"Auditability of your data can be vital. Certainly in the financial sector."

History of objects

We make, amongst other things, transactional systems. We do this mostly for insurance companies. The number of transactions per hour in these systems is at most a few thousand which is relatively small, of course. However, there is the need of an audit trail of just about everything both for internal reporting purposes and regulatory requirements. In order to accommodate these requirements we build our own management information systems for these systems. Typical questions to be answered are :

  • Which employee has done what in this claim at what moment in time?
  • How many different employees have made updates to this claim?
  • Which employee has initiated this claim and how long did it take for the claim to be handled from start to finish?
  • We have just payed amount X; the payment was modified 5 times before it was authorised, who were the employees who changed it, what were the changes and why?
In these systems people (both customers and employees) enter data. They create (C) new records, they inspect records (read, R) and they update (U) records. They sometimes delete (D) records, more on that later. The astute reader has recognized the infamous “CRUD” acronym. In general we are not interested in the “R” part: every screen shown to customers and employees is littered with the data, keeping a record who has seen what field, when, and what the value of the field was at the time would create a deluge of history which is (as far as I can see) useless.



So what is it exactly we want? For each record ever produced in the database (in Django terms: for each object of a model ever created, updated or modified) we want to know for each transaction:

  • Was it a C, U or D?
  • Who done it?
  • When?
Let’s dig into an example and iterate through a number of solutions.

We define 4 employees as a choice list and we have an oversimplified payment table (e.g. missing in this table is to whom we make the payment). The models.py looks like:

from django.db import models


class TransactionDT(models.Model):
    """ To be added to (nearly) every model. Last_modified_user to be filled in the admin and in the views."""
    modified_dt = models.DateTimeField(auto_now=True, null=True)  # filled by Django
    last_modified_user = models.ForeignKey('auth.User', verbose_name='Was changes by', null=True, blank=True)

    class Meta:
        abstract = True


class Payment(TransactionDT):
    EMPLOYEE_CHOICES = (('A', 'Ada'), ('B', 'Ben'), ('C', 'Carl'), ('D', 'Daisy'))
    employee = models.CharField(max_length=1, choices=EMPLOYEE_CHOICES, null=False)
    amount = models.DecimalField(max_digits=12, decimal_places=2, null=False, default=0)
    payment_dt = models.DateTimeField(help_text='when the payment will be executed', null=False)

    class Meta:
        unique_together = ('employee', 'payment_dt')

    def __str__(self):
        return '{0}, ${1}, {2}'.format(self.employee, self.amount, self.payment_dt)

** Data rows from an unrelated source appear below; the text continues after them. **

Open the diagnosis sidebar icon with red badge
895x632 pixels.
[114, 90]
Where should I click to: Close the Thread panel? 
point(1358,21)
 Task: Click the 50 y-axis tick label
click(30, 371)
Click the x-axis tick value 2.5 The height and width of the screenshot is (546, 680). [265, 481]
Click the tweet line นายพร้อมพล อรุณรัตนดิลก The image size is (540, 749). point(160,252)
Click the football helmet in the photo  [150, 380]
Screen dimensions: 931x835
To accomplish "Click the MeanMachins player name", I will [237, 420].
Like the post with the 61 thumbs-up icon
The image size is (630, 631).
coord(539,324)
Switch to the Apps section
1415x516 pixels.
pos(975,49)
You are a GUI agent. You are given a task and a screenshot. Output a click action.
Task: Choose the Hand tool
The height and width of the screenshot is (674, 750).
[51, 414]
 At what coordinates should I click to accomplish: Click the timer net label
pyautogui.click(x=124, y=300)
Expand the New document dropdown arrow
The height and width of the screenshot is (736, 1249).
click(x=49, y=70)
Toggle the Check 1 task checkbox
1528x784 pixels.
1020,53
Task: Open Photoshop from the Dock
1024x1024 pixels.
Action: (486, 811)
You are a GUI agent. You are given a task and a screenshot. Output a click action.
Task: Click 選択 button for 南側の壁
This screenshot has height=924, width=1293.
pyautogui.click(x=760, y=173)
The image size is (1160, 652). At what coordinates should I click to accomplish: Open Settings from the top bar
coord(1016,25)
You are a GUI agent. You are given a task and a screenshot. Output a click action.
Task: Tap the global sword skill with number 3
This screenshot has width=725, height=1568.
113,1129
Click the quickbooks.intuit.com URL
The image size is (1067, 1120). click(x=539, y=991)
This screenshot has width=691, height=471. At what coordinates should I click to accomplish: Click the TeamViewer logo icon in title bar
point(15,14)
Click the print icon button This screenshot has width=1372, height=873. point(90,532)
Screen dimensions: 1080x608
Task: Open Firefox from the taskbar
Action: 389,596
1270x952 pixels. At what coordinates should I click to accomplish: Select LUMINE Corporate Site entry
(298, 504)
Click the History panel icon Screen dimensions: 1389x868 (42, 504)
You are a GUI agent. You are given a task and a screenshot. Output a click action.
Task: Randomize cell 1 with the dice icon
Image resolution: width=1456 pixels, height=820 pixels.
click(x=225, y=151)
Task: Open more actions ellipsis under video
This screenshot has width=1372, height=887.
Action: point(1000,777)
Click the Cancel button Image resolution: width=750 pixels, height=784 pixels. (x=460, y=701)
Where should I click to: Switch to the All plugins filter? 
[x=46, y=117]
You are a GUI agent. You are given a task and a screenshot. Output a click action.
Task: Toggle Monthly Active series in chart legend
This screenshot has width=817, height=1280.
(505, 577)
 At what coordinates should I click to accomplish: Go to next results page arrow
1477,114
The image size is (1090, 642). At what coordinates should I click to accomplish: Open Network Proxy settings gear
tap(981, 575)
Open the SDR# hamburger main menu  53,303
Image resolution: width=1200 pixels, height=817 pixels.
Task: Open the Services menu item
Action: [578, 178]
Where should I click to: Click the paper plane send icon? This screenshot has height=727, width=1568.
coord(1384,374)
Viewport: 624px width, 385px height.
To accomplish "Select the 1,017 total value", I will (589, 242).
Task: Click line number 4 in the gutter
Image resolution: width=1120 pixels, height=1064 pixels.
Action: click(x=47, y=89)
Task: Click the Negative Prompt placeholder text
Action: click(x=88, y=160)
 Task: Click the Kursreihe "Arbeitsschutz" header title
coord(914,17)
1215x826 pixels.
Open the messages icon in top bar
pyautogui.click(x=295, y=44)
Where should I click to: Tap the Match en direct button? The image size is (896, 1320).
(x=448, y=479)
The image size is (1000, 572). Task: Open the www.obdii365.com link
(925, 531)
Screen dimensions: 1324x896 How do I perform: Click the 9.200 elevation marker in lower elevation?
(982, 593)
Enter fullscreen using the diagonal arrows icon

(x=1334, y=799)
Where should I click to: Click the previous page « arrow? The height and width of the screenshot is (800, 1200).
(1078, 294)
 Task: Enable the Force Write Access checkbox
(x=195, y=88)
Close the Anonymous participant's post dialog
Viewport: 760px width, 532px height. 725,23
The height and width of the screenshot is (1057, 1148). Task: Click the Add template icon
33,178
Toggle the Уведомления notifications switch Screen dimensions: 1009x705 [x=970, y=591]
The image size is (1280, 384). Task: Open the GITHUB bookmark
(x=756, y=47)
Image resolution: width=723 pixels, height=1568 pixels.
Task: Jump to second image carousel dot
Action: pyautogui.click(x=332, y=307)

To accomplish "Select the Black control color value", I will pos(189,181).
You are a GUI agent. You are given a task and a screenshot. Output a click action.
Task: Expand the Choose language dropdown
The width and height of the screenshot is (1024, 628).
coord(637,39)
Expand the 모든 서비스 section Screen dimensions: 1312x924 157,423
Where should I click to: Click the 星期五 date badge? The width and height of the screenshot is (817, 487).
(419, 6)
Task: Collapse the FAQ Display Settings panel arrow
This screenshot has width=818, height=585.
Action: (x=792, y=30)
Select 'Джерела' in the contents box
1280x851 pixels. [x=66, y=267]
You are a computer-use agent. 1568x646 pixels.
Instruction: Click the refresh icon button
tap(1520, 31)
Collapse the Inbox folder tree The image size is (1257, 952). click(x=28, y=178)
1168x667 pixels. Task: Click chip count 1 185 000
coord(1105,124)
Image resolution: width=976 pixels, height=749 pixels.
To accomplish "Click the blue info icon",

and the corresponding admin.py:

from django.contrib import admin
from yourapp.models import Payment


class LastUser:
    """
    mixin for all Admin classes to fill the last_modified_user of the mixin TransactionDT from the models.
    """
    def save_model(self, request, object, form, change):
        object.last_modified_user = request.user
        object.save()


class PaymentAdmin(LastUser, admin.ModelAdmin):
    list_display = ('employee', 'payment_dt')
    list_display_links = list_display
    ordering = list_display
    list_filter = ('employee',)
    search_fields = list_display
    fieldsets = (('Key', {'classes': ('wide', 'extrapretty'),
                          'fields': ('employee',)
                          }),
                 ('Value', {'classes': ('wide', 'extrapretty'),
                            'fields': ('amount', 'payment_dt')
                            }),
                 )
admin.site.register(Payment, PaymentAdmin)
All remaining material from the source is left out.